Characterization of corticotropin receptors on adrenocortical cells.

Abstract

The binding of ACTH to receptors on isolated rat adrenocortical cells was investigated with the aid of [[125I]ITyr23, Phe2, Nle4]ACTH-(1-38) (125I-ACTH analog) which retained full biological potency and had a specific radioactivity of 1800 .+-. 75 Ci/mmol. Binding was highly specific to adrenocortical cells, and the radioactive peptide was displaced by low concentrations of ACTH but not by other basic peptides. Binding was rapid, reversible and linearly related to the number of cells. 125I-ACTH analog was not significantly degraded by incubation with the cells at 23.degree. C for 1 h.

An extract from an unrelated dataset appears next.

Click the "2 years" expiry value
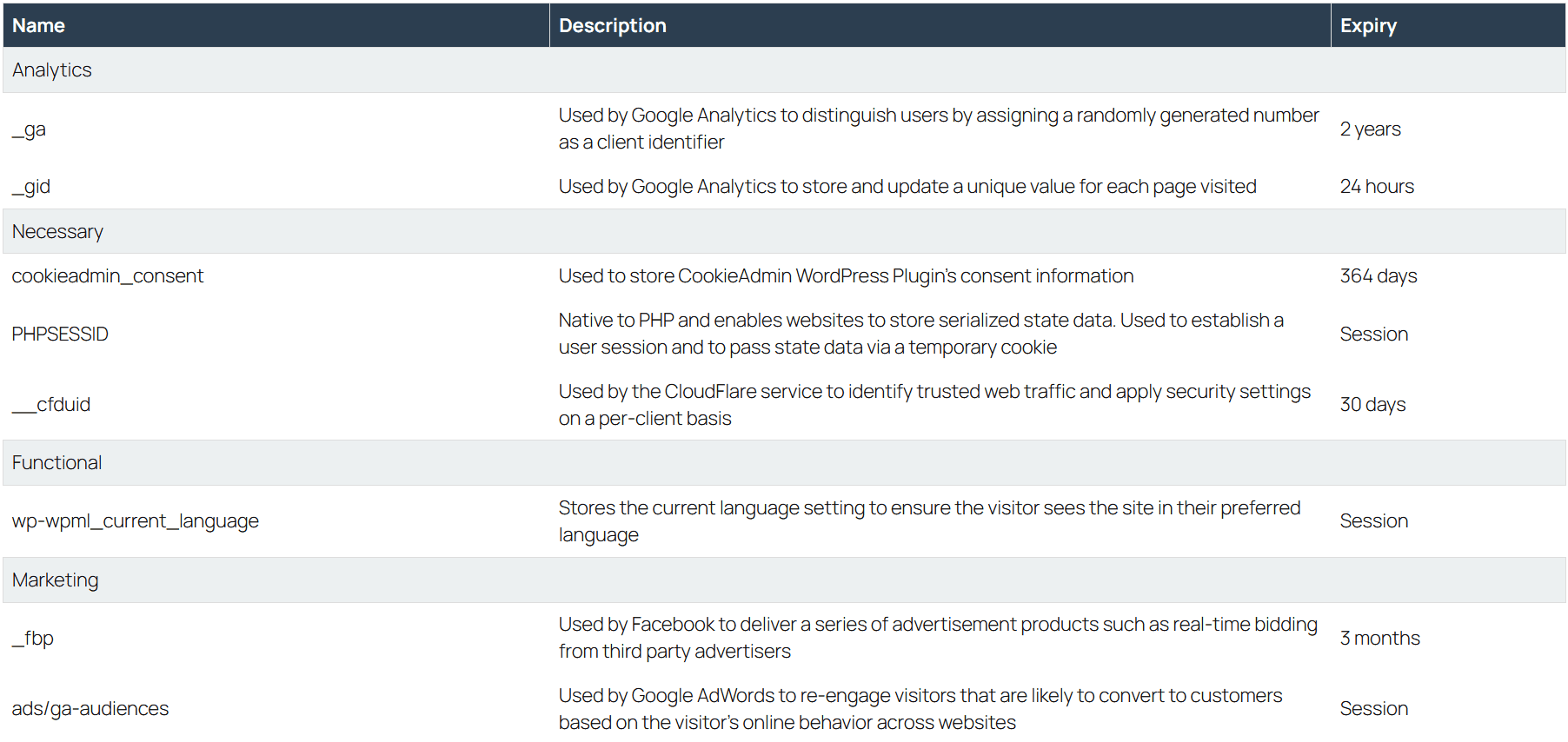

Scatchard analysis of the binding was compatible with a single class of binding sites with Kd = 1.41 .+-. 0.21 nM, and the number of sites was estimated to be 3840 .+-. 1045 per cell. The binding curve was superimposable on the concentration-response curve for cAMP. Small, but significant amounts of 125I-ACTH analog were bound at concentrations sufficient for maximal stimulation of steroidogenesis. For a series of ACTH analogs, the concentrations of the peptides required for half-maximal stimulation of cAMP production were in excellent agreement with the concentration required for half-maximal inhibition of binding. The adrenocortical cells apparently contain only 1 class of ACTH receptors and stimulation of a small fraction of these receptors (< 3%) may be sufficient for maximal steroidogenesis.